» **ASSIGNED TASK**
All the data below needs to be retyped exactly as shown.

(Pixel coordinate grounding data)

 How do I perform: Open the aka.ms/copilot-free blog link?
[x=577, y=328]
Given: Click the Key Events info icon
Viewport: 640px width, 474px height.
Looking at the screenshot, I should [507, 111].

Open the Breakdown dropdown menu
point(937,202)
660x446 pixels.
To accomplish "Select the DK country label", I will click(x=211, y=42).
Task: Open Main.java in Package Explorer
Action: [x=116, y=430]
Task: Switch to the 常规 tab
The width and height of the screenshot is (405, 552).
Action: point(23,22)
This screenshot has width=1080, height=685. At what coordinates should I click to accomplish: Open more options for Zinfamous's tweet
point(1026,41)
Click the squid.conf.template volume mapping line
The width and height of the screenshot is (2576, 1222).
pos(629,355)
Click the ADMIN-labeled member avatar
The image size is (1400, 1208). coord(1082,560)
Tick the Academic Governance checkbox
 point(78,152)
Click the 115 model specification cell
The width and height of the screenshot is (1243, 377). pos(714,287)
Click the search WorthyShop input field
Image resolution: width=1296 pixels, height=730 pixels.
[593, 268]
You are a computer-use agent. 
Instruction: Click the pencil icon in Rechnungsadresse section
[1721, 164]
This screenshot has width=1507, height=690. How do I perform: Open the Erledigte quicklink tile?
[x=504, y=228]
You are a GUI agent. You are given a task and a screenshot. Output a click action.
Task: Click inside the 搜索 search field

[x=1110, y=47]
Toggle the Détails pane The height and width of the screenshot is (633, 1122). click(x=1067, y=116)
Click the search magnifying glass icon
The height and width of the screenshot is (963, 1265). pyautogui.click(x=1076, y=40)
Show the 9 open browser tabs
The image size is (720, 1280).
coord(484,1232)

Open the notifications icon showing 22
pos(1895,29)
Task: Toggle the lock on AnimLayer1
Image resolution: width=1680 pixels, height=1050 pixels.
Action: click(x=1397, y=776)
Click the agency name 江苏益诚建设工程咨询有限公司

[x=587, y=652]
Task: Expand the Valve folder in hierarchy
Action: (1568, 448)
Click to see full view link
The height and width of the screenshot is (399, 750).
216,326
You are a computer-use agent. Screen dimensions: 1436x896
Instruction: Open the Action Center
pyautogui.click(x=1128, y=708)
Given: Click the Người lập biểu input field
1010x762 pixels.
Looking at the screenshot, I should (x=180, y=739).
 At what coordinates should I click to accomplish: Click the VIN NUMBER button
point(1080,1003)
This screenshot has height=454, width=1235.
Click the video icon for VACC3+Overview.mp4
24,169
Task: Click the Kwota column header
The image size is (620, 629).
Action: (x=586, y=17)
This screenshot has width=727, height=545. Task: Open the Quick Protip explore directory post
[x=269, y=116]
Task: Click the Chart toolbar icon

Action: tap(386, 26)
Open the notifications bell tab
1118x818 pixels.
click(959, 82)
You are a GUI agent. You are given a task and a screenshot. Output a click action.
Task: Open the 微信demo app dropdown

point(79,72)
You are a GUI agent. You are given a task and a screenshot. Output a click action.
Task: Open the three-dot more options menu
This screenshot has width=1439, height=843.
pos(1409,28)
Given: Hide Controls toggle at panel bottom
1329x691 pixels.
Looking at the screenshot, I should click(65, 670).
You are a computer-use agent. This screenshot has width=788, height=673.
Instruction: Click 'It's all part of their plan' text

» **EXERCISE RESULT**
 How do I perform: Open the aka.ms/copilot-free blog link?
[x=577, y=328]
Given: Click the Key Events info icon
Viewport: 640px width, 474px height.
Looking at the screenshot, I should [507, 111].

Open the Breakdown dropdown menu
point(937,202)
660x446 pixels.
To accomplish "Select the DK country label", I will click(x=211, y=42).
Task: Open Main.java in Package Explorer
Action: [x=116, y=430]
Task: Switch to the 常规 tab
The width and height of the screenshot is (405, 552).
Action: point(23,22)
This screenshot has width=1080, height=685. At what coordinates should I click to accomplish: Open more options for Zinfamous's tweet
point(1026,41)
Click the squid.conf.template volume mapping line
The width and height of the screenshot is (2576, 1222).
pos(629,355)
Click the ADMIN-labeled member avatar
The image size is (1400, 1208). coord(1082,560)
Tick the Academic Governance checkbox
 point(78,152)
Click the 115 model specification cell
The width and height of the screenshot is (1243, 377). pos(714,287)
Click the search WorthyShop input field
Image resolution: width=1296 pixels, height=730 pixels.
[593, 268]
You are a computer-use agent. 
Instruction: Click the pencil icon in Rechnungsadresse section
[1721, 164]
This screenshot has width=1507, height=690. How do I perform: Open the Erledigte quicklink tile?
[x=504, y=228]
You are a GUI agent. You are given a task and a screenshot. Output a click action.
Task: Click inside the 搜索 search field

[x=1110, y=47]
Toggle the Détails pane The height and width of the screenshot is (633, 1122). click(x=1067, y=116)
Click the search magnifying glass icon
The height and width of the screenshot is (963, 1265). pyautogui.click(x=1076, y=40)
Show the 9 open browser tabs
The image size is (720, 1280).
coord(484,1232)

Open the notifications icon showing 22
pos(1895,29)
Task: Toggle the lock on AnimLayer1
Image resolution: width=1680 pixels, height=1050 pixels.
Action: click(x=1397, y=776)
Click the agency name 江苏益诚建设工程咨询有限公司

[x=587, y=652]
Task: Expand the Valve folder in hierarchy
Action: (1568, 448)
Click to see full view link
The height and width of the screenshot is (399, 750).
216,326
You are a computer-use agent. Screen dimensions: 1436x896
Instruction: Open the Action Center
pyautogui.click(x=1128, y=708)
Given: Click the Người lập biểu input field
1010x762 pixels.
Looking at the screenshot, I should (x=180, y=739).
 At what coordinates should I click to accomplish: Click the VIN NUMBER button
point(1080,1003)
This screenshot has height=454, width=1235.
Click the video icon for VACC3+Overview.mp4
24,169
Task: Click the Kwota column header
The image size is (620, 629).
Action: (x=586, y=17)
This screenshot has width=727, height=545. Task: Open the Quick Protip explore directory post
[x=269, y=116]
Task: Click the Chart toolbar icon

Action: tap(386, 26)
Open the notifications bell tab
1118x818 pixels.
click(959, 82)
You are a GUI agent. You are given a task and a screenshot. Output a click action.
Task: Open the 微信demo app dropdown

point(79,72)
You are a GUI agent. You are given a task and a screenshot. Output a click action.
Task: Open the three-dot more options menu
This screenshot has width=1439, height=843.
pos(1409,28)
Given: Hide Controls toggle at panel bottom
1329x691 pixels.
Looking at the screenshot, I should click(65, 670).
You are a computer-use agent. This screenshot has width=788, height=673.
Instruction: Click 'It's all part of their plan' text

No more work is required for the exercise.